> **Work instruction**:
From the records below, extract only the lines running from the line with "[Big Wave] (46, 1239)" to the line with "Leggi tutto (21, 1949)", both lines included, reproducing them exactly.

= = = =

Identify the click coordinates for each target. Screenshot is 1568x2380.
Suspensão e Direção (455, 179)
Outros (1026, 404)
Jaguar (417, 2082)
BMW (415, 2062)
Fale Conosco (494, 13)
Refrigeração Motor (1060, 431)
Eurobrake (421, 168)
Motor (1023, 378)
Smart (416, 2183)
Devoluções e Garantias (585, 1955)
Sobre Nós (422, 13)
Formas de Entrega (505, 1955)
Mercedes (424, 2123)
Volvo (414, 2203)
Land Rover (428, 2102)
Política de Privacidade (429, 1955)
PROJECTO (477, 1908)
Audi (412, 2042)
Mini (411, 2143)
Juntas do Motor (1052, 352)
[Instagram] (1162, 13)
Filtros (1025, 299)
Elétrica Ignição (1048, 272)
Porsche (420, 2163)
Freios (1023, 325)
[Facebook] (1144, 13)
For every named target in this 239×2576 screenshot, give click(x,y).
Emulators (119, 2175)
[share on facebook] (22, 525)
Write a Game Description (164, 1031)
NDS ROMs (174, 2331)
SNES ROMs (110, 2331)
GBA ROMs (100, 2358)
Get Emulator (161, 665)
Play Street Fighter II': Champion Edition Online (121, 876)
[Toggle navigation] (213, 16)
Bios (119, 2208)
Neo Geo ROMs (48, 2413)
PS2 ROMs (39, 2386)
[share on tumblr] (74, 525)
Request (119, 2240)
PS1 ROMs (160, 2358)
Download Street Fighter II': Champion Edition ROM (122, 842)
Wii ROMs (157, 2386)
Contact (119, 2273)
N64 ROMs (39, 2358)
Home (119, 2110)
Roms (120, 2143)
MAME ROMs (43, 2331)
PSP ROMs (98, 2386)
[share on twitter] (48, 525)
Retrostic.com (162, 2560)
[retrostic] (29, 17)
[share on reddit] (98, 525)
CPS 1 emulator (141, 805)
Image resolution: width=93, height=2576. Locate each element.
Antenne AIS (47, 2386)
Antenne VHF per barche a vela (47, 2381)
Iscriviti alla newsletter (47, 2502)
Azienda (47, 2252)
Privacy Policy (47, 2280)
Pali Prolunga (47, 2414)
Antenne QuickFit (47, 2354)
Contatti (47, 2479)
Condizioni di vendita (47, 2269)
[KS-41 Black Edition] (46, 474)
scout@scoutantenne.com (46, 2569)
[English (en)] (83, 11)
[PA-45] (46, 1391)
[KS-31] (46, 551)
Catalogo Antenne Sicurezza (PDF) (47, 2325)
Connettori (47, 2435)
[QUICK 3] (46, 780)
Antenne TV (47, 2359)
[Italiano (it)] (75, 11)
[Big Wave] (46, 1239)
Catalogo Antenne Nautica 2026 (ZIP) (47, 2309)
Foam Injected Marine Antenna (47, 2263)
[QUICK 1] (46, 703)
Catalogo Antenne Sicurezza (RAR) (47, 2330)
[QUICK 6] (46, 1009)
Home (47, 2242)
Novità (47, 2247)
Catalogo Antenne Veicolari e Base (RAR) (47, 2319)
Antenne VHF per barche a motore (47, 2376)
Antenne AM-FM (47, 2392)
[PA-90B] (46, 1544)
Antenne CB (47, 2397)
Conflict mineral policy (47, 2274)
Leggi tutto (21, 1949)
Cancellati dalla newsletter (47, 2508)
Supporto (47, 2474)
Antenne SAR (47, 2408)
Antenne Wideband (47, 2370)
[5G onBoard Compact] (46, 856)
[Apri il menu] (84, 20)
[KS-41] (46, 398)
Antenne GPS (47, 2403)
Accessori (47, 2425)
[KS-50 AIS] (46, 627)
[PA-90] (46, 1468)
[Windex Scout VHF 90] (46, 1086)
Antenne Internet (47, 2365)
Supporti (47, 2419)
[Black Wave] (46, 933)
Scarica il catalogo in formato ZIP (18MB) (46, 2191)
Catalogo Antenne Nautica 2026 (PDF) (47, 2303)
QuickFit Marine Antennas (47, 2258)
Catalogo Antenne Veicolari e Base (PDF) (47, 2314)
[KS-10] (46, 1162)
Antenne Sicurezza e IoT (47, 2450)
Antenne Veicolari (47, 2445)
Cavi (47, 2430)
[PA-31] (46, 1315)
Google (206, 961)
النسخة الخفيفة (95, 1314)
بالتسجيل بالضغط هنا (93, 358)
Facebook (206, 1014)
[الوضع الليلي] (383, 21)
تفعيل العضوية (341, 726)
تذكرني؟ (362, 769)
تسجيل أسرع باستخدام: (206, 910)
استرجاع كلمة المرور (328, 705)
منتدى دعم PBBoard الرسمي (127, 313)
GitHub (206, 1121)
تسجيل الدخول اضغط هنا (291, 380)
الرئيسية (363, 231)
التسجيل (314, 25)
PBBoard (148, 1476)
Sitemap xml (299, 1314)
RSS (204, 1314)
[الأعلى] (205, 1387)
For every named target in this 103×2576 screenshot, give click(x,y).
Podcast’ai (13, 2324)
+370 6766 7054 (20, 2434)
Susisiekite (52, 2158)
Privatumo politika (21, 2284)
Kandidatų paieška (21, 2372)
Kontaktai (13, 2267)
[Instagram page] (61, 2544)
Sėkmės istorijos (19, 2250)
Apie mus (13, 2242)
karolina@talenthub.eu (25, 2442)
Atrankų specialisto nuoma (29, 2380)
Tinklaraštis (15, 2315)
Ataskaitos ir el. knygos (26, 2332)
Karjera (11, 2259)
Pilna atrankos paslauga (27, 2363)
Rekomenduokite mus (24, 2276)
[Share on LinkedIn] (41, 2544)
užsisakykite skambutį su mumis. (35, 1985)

= = = =

> **Response to the exercise**:
[Big Wave] (46, 1239)
Catalogo Antenne Nautica 2026 (ZIP) (47, 2309)
Foam Injected Marine Antenna (47, 2263)
[QUICK 1] (46, 703)
Catalogo Antenne Sicurezza (RAR) (47, 2330)
[QUICK 6] (46, 1009)
Home (47, 2242)
Novità (47, 2247)
Catalogo Antenne Veicolari e Base (RAR) (47, 2319)
Antenne VHF per barche a motore (47, 2376)
Antenne AM-FM (47, 2392)
[PA-90B] (46, 1544)
Antenne CB (47, 2397)
Conflict mineral policy (47, 2274)
Leggi tutto (21, 1949)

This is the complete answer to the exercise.